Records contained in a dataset
Start of Block

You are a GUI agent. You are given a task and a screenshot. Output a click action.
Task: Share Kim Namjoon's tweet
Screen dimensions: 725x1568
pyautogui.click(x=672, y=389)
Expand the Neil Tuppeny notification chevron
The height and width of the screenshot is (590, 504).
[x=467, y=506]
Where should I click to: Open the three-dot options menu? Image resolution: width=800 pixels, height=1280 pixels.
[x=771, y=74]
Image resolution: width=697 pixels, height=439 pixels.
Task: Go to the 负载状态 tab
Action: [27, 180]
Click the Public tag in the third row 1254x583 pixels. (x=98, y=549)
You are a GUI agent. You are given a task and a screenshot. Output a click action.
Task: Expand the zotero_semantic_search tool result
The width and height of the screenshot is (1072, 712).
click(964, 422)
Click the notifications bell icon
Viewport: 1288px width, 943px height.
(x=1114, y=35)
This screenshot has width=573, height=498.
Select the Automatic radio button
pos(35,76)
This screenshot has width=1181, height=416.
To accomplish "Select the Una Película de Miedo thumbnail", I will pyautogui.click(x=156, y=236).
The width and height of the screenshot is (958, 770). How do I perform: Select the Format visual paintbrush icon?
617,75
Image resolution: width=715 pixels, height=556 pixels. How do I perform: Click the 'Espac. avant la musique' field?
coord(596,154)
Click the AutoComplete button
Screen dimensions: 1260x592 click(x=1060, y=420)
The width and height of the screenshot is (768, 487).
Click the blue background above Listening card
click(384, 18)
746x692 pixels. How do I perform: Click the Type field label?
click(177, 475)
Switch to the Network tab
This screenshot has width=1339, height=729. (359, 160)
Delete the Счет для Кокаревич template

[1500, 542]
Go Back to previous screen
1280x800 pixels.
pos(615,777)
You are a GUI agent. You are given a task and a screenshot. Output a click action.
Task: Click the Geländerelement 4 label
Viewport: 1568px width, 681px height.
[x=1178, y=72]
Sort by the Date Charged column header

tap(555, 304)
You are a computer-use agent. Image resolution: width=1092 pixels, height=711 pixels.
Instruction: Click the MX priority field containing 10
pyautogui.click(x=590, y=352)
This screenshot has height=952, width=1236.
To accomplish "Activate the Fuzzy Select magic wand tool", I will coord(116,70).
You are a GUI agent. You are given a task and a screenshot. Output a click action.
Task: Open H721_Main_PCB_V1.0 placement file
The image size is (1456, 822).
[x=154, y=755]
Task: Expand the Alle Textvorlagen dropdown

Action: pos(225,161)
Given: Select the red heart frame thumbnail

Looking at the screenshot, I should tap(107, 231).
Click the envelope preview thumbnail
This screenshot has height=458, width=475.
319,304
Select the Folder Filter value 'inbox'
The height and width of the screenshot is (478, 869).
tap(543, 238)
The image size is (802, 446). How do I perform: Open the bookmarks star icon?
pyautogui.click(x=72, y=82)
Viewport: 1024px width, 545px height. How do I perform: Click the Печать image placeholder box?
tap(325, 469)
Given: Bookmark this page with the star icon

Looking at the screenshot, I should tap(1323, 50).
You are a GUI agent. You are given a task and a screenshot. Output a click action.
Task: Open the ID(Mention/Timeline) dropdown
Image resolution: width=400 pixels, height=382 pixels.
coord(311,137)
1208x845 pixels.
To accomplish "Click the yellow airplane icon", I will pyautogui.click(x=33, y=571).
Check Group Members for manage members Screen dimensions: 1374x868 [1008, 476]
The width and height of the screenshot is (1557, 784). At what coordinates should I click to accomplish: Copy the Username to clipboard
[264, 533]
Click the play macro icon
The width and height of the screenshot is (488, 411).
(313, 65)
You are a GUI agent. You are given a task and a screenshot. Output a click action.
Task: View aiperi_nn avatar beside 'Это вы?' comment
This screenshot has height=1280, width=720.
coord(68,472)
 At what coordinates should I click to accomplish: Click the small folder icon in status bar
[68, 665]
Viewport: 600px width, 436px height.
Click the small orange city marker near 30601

End of Block

The output should restate the data exactly, with no line missing.

You are a GUI agent. You are given a task and a screenshot. Output a click action.
Task: Share Kim Namjoon's tweet
Screen dimensions: 725x1568
pyautogui.click(x=672, y=389)
Expand the Neil Tuppeny notification chevron
The height and width of the screenshot is (590, 504).
[x=467, y=506]
Where should I click to: Open the three-dot options menu? Image resolution: width=800 pixels, height=1280 pixels.
[x=771, y=74]
Image resolution: width=697 pixels, height=439 pixels.
Task: Go to the 负载状态 tab
Action: [27, 180]
Click the Public tag in the third row 1254x583 pixels. (x=98, y=549)
You are a GUI agent. You are given a task and a screenshot. Output a click action.
Task: Expand the zotero_semantic_search tool result
The width and height of the screenshot is (1072, 712).
click(964, 422)
Click the notifications bell icon
Viewport: 1288px width, 943px height.
(x=1114, y=35)
This screenshot has width=573, height=498.
Select the Automatic radio button
pos(35,76)
This screenshot has width=1181, height=416.
To accomplish "Select the Una Película de Miedo thumbnail", I will pyautogui.click(x=156, y=236).
The width and height of the screenshot is (958, 770). How do I perform: Select the Format visual paintbrush icon?
617,75
Image resolution: width=715 pixels, height=556 pixels. How do I perform: Click the 'Espac. avant la musique' field?
coord(596,154)
Click the AutoComplete button
Screen dimensions: 1260x592 click(x=1060, y=420)
The width and height of the screenshot is (768, 487).
Click the blue background above Listening card
click(384, 18)
746x692 pixels. How do I perform: Click the Type field label?
click(177, 475)
Switch to the Network tab
This screenshot has width=1339, height=729. (359, 160)
Delete the Счет для Кокаревич template

[1500, 542]
Go Back to previous screen
1280x800 pixels.
pos(615,777)
You are a GUI agent. You are given a task and a screenshot. Output a click action.
Task: Click the Geländerelement 4 label
Viewport: 1568px width, 681px height.
[x=1178, y=72]
Sort by the Date Charged column header

tap(555, 304)
You are a computer-use agent. Image resolution: width=1092 pixels, height=711 pixels.
Instruction: Click the MX priority field containing 10
pyautogui.click(x=590, y=352)
This screenshot has height=952, width=1236.
To accomplish "Activate the Fuzzy Select magic wand tool", I will coord(116,70).
You are a GUI agent. You are given a task and a screenshot. Output a click action.
Task: Open H721_Main_PCB_V1.0 placement file
The image size is (1456, 822).
[x=154, y=755]
Task: Expand the Alle Textvorlagen dropdown

Action: pos(225,161)
Given: Select the red heart frame thumbnail

Looking at the screenshot, I should tap(107, 231).
Click the envelope preview thumbnail
This screenshot has height=458, width=475.
319,304
Select the Folder Filter value 'inbox'
The height and width of the screenshot is (478, 869).
tap(543, 238)
The image size is (802, 446). How do I perform: Open the bookmarks star icon?
pyautogui.click(x=72, y=82)
Viewport: 1024px width, 545px height. How do I perform: Click the Печать image placeholder box?
tap(325, 469)
Given: Bookmark this page with the star icon

Looking at the screenshot, I should tap(1323, 50).
You are a GUI agent. You are given a task and a screenshot. Output a click action.
Task: Open the ID(Mention/Timeline) dropdown
Image resolution: width=400 pixels, height=382 pixels.
coord(311,137)
1208x845 pixels.
To accomplish "Click the yellow airplane icon", I will pyautogui.click(x=33, y=571).
Check Group Members for manage members Screen dimensions: 1374x868 [1008, 476]
The width and height of the screenshot is (1557, 784). At what coordinates should I click to accomplish: Copy the Username to clipboard
[264, 533]
Click the play macro icon
The width and height of the screenshot is (488, 411).
(313, 65)
You are a GUI agent. You are given a task and a screenshot. Output a click action.
Task: View aiperi_nn avatar beside 'Это вы?' comment
This screenshot has height=1280, width=720.
coord(68,472)
 At what coordinates should I click to accomplish: Click the small folder icon in status bar
[68, 665]
Viewport: 600px width, 436px height.
Click the small orange city marker near 30601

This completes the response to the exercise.